Before long we begin to feel that had the War Between the States not happened, John would have needed to find some other apocalypse to delay his apparent disintegration. And, at the height of his fame, and not yet 28 years old, John is pushed over the top when he hears of Lincoln's plans to allow black suffrage. Up until this point, his contribution to the Confederacy was limited to petty smuggling, playing amateur spy by having an affair with the daughter of a former Yankee senator and by attending Lincoln's second inauguration. But now, with the South on the verge of surrender, he lays plans with a group of fellow rebels to seize the president and ransom him for Southern POWs. When this scheme falls apart, he turns to the act that will enshrine him in the pantheon of American villainy.

Glamorous Assassin awakens in us an interest in one of our country's great pivotal moments and reminds us that Booth, far from the common perception of his being a desperate, failed actor, was one of the top leading men of his time. Still, Hughes twists the facts about somewhat. He implies, for instance, that Booth's dalliance with Lucy Lambert Hale was strictly a war-time measure designed to win access to Union secrets through her father, a former New Hampshire senator; but the record shows that he truly loved Miss Lucy and was, in fact, engaged to marry her. Hughes also repeats the legend that Booth's accomplices had set out to waylay Lincoln's coach and kidnap him, but as far as historians know, the would-be abductors never physically set forth to carry out their plan.
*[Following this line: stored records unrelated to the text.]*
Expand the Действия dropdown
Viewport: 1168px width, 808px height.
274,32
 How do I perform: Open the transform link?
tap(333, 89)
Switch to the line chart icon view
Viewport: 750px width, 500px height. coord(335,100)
Finally, the performer-playwright has Booth actually meeting Lincoln in the White House, although this is highly speculative, to say the least.

In the end these and other factual contortions don't really matter to Glamorous Assassin, for its lesson is not one of addresses and dates but of the American character. A flag, crucifix and bottle of booze – these could well be the inventory of a modern crime scene as props for a historical one-man show, for in some ways Booth was also the first angry white man, his conspiracy predating by several years General Nathan Bedford Forrest's founding of the Ku Klux Klan. Booth became the villain of the hour immediately after shooting Lincoln, but today he occupies a much more ambivalent place in our minds. To our thinking, Benedict Arnold may rhyme with treason, but Booth, whose act was far more heinous for its total lack of abstraction (he committed murder in a public place) and its abject futility, has receded into the misty bayou of folklore.
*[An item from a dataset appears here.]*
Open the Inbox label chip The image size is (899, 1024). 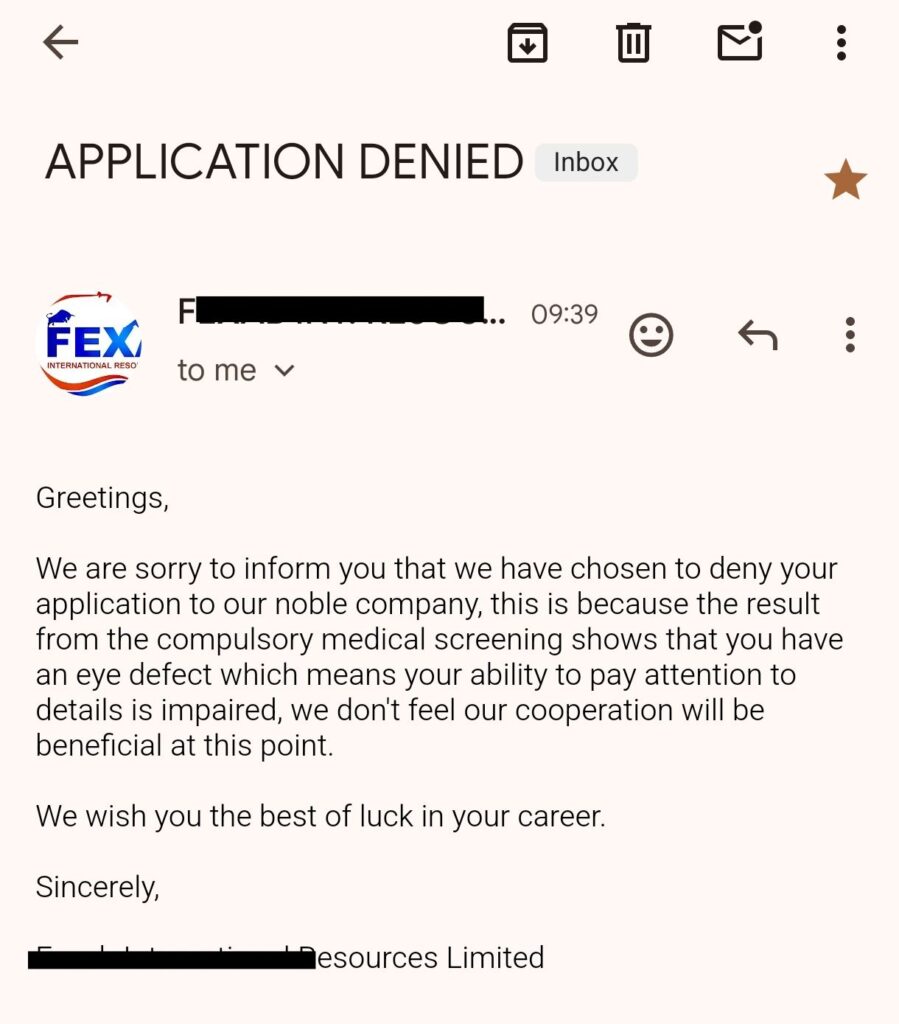tap(586, 163)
Booth was a dreamer, we reason, a drinker, a romantic, a Southerner – he didn't act with the contemptible sangfroid of General Arnold. And for some in this paranoid age, when even a baseball score is greeted with the suspicion once reserved for the Warren Commission Report, Booth has joined that eternal lineup of sympathetic patsies who had been set up by awesome conspiratorial forces. (It goes without saying that some even believe he escaped his Union pursuers following the assassination, finding in Richard Garrett's razed tobacco barn the smoke screen of a cover-up.)

Perhaps it's more accurate to describe Booth, who, after all, was no coalition builder, as our first politicized actor rather than our first political one. He certainly was the first to entwine fame, politics, violence and celebrity sex appeal (his captors found the pictures of five women on his body); it's difficult to recalculate the sensation value his crime would have in today's electronic, celebrity-mad America. An equivalent event might be one in which one of the Baldwin brothers murders Bill Clinton and Monica Lewinsky. Perhaps the lesson we should get from Glamorous Assassin is that celebrity is politics by other means.